Code Snippets

Description & purpose: This Notebook is designed to showcase different tools and functions that are of scientific interest/use and implement the Earth Observation Data Hub. It provides a snapshot of the Hub, the pyeodh API client and the various datasets as of November 2024.

Author(s): Alastair Graham

Date created: 2024-11-08

Date last modified: 2024-11-08

Licence: This notebook is licensed under Creative Commons Attribution-ShareAlike 4.0 International. The code is released using the BSD-2-Clause license.

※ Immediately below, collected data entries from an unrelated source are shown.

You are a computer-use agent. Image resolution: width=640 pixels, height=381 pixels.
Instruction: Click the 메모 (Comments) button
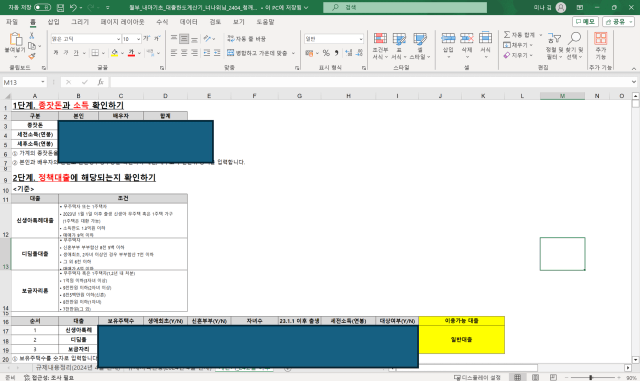tap(585, 22)
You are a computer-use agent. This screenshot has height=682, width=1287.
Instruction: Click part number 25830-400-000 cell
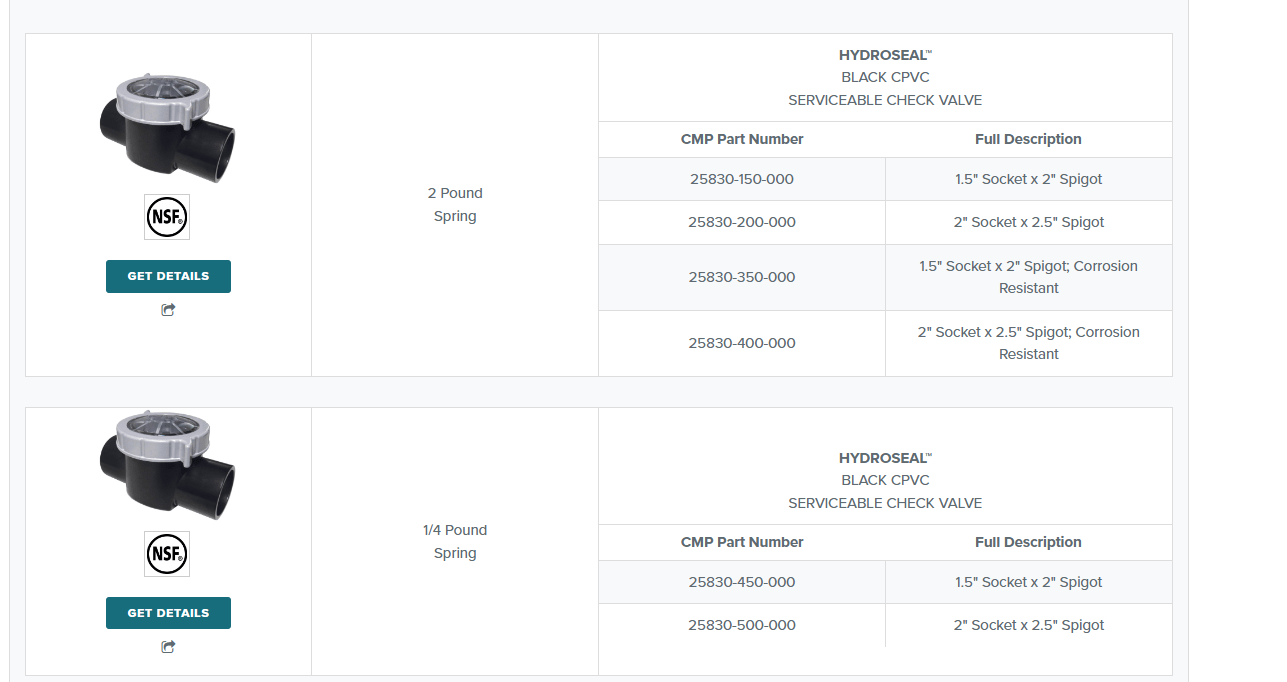pos(741,343)
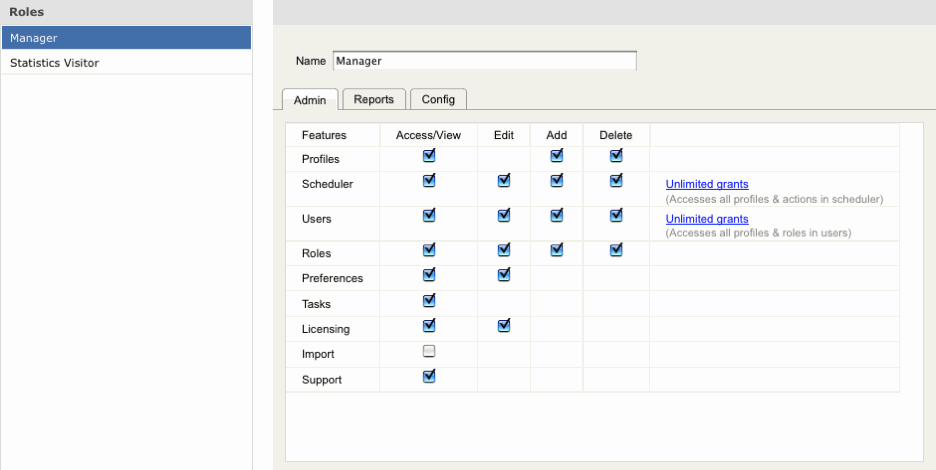Toggle Profiles Delete checkbox
Screen dimensions: 936x470
[x=616, y=156]
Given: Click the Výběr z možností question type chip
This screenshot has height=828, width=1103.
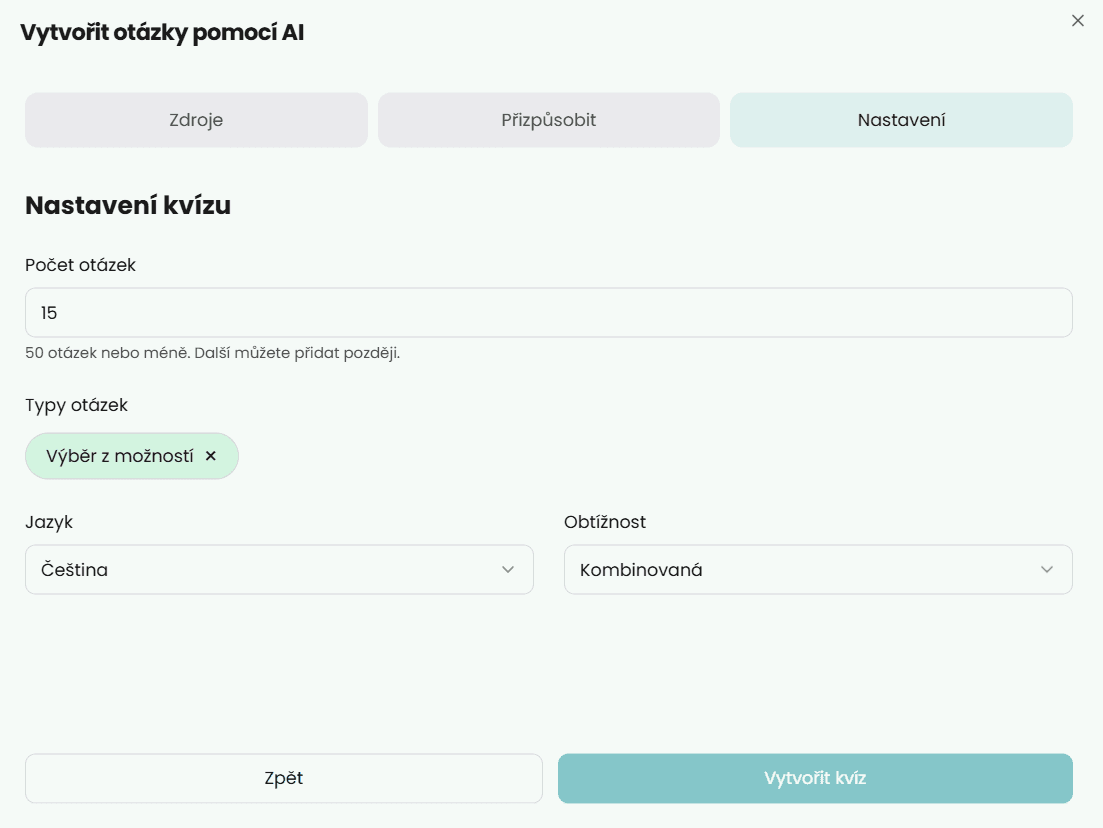Looking at the screenshot, I should 120,456.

Copyright (c) , All rights reserved.

Redistribution and use in source and binary forms, with or without modification, are permitted provided that the following conditions are met:

Redistributions of source code must retain the above copyright notice, this list of conditions and the following disclaimer. Redistributions in binary form must reproduce the above copyright notice, this list of conditions and the following disclaimer in the documentation and/or other materials provided with the distribution. THIS SOFTWARE IS PROVIDED BY THE COPYRIGHT HOLDERS AND CONTRIBUTORS “AS IS” AND ANY EXPRESS OR IMPLIED WARRANTIES, INCLUDING, BUT NOT LIMITED TO, THE IMPLIED WARRANTIES OF MERCHANTABILITY AND FITNESS FOR A PARTICULAR PURPOSE ARE DISCLAIMED. IN NO EVENT SHALL THE COPYRIGHT HOLDER OR CONTRIBUTORS BE LIABLE FOR ANY DIRECT, INDIRECT, INCIDENTAL, SPECIAL, EXEMPLARY, OR CONSEQUENTIAL DAMAGES (INCLUDING, BUT NOT LIMITED TO, PROCUREMENT OF SUBSTITUTE GOODS OR SERVICES; LOSS OF USE, DATA, OR PROFITS; OR BUSINESS INTERRUPTION) HOWEVER CAUSED AND ON ANY THEORY OF LIABILITY, WHETHER IN CONTRACT, STRICT LIABILITY, OR TORT (INCLUDING NEGLIGENCE OR OTHERWISE) ARISING IN ANY WAY OUT OF THE USE OF THIS SOFTWARE, EVEN IF ADVISED OF THE POSSIBILITY OF SUCH DAMAGE.

Create data cube using sentinel2_ard STAC records

Users may have a need to generate a data cube directly from the CEDA Sentinel 2 Analysis Ready Data (ARD) (sentinel2_ard). As the STAC catalogue for that dataset has been created in a specific way, users will need to be aware of this and make alterations from the default. The following code was supplied by Pete Gadomski of Development Seed and enables the generation of a data cube from the ARD catalogue (as structured in November 2024). The STAC catalogue may be reprocessed in future to allow the default settings for odc-stac to be implemented.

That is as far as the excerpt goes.